A few thoughts about testing chess engines

Page content

My adventure with chess engine development started a good few years ago, and one of the issues I’ve definitely struggled with a lot was: how to test if a new build with a very sound feature is actually performing better than the old one. This article is a summary of the experience I gained after four engines, where each of them had a different methodology.

Manual testing is inaccurate

Proxima b, my first chess engine and the simplest one at the same time, wasn’t implementing any useful protocol for chess GUIs like Arena. It had its own graphical interface with different modes (Player vs AI, AI vs AI, AI vs FICS), so the only way to test it (I skip AI vs FICS mode for now) was manually playing games. As you can imagine, it was very unreliable because depended not only on the engine performance but also on mine, so while it might work for very simple programs where introducing major algorithms like alpha-beta can indeed show a very noticeable difference, it’s pretty much useless for a more fine-tuning.
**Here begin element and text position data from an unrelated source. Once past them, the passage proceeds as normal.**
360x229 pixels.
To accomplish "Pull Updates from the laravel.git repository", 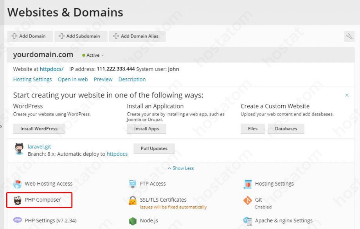I will (155, 148).
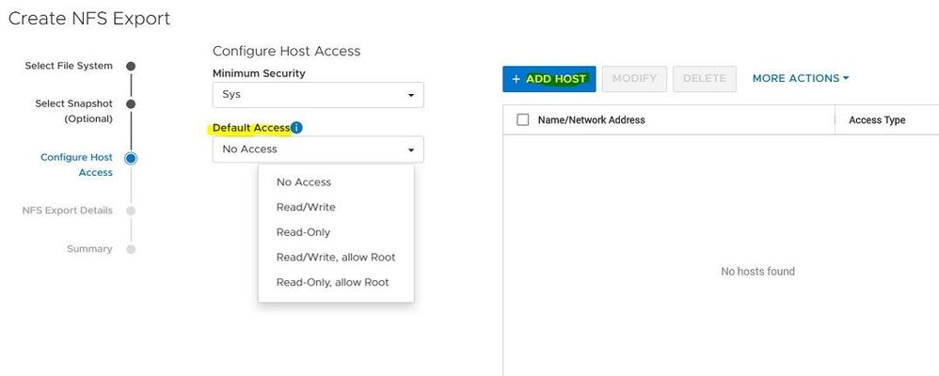Choose Read/Write, allow Root option

pyautogui.click(x=336, y=258)
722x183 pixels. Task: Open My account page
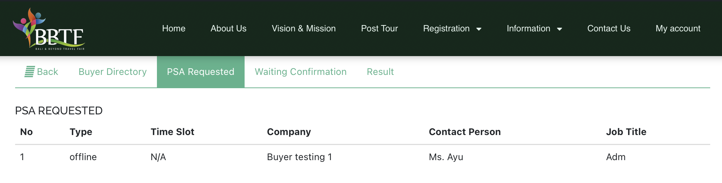click(x=678, y=28)
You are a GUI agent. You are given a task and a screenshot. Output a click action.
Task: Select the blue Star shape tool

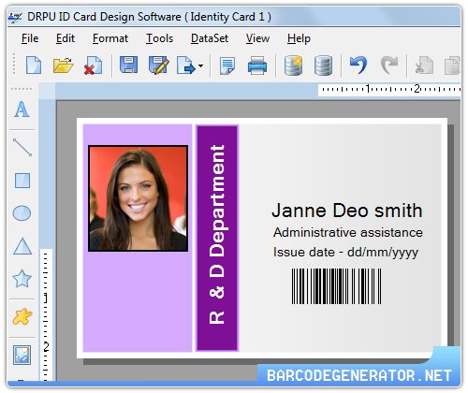tap(22, 278)
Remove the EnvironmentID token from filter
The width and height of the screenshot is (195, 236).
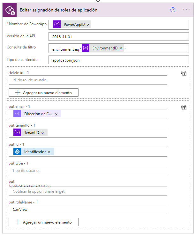click(121, 48)
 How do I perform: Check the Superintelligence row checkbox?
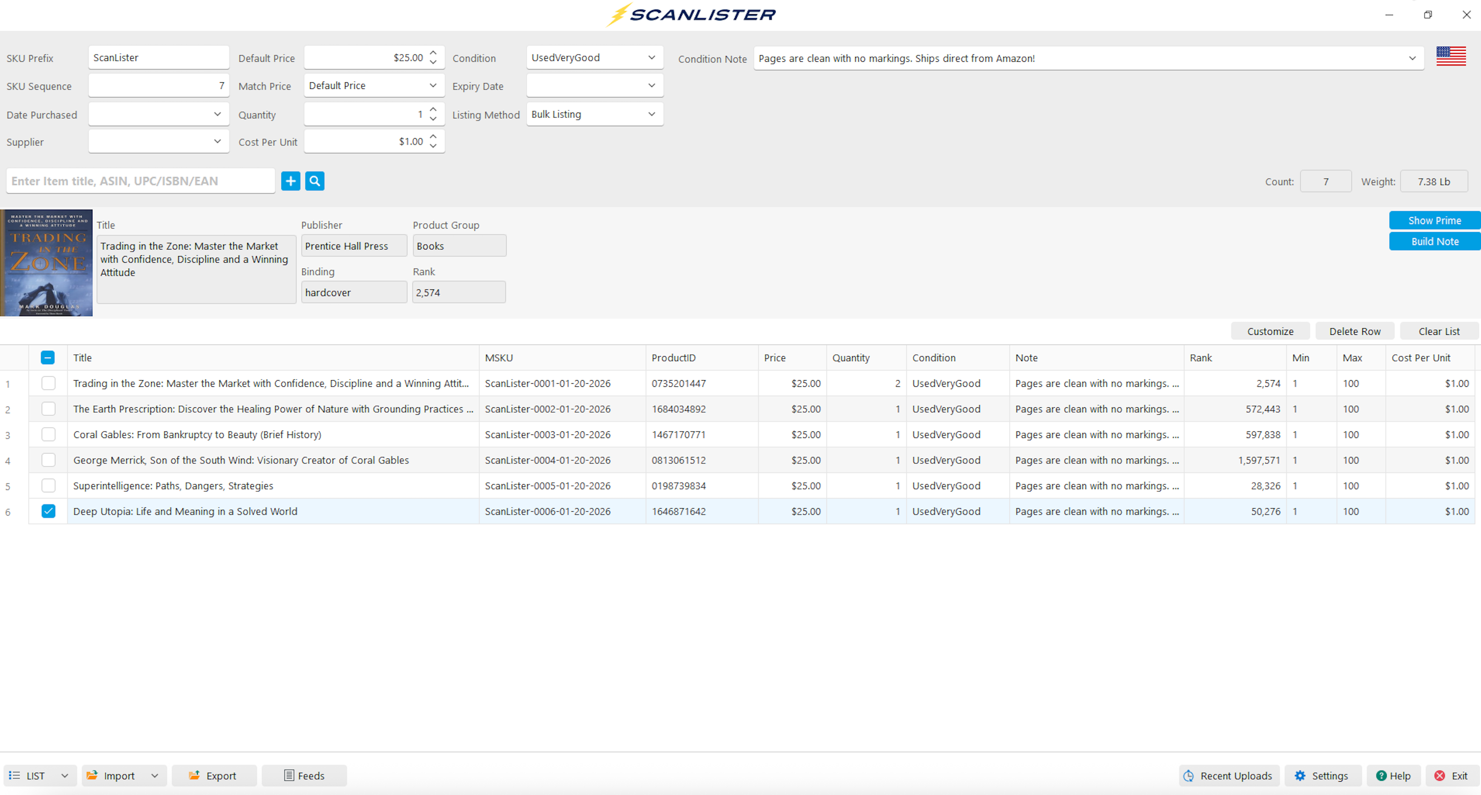tap(48, 486)
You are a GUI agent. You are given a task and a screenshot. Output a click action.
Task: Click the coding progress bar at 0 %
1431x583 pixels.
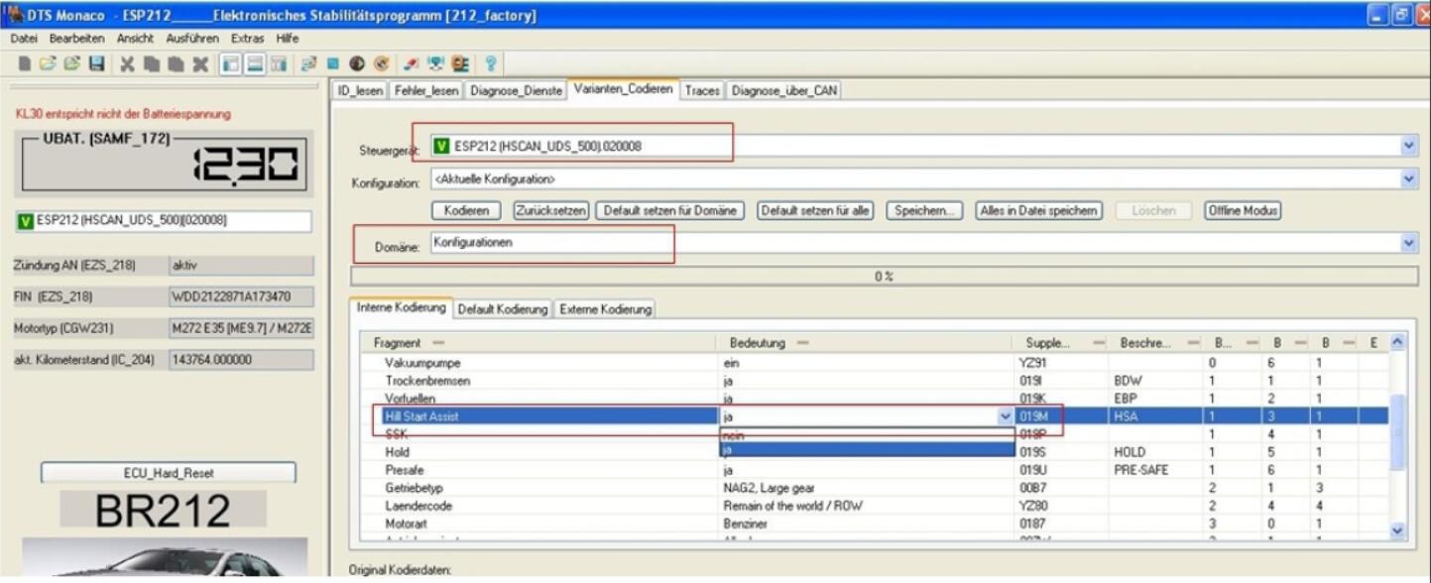click(884, 276)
Testing based on Internet servers is unreliable

Both Proxima b and Proxima b 2.0 had the ability to connect to the FICS (Free Internet Chess Server) - that was the time when lichess.org didn’t have open API yet, so it was the only way known for me to play through a network. While it was a great way to observe playing them live, you can easily observe on the chart below how dynamic and unpredictable ratings can be:

Proxima b rating on FICS between Dec 2017 and Aug 2018
Proxima b rating on FICS between Dec 2017 and Aug 2018

Something very similar can be observed when looking at Cosette’s lichess chart below. There’s about 600 Elo difference between the first and the last version according to CCRL, which is somehow also visible here, but the increase was visible after a long time and far from being stable (unless we define “stable” as ± 100 Elo).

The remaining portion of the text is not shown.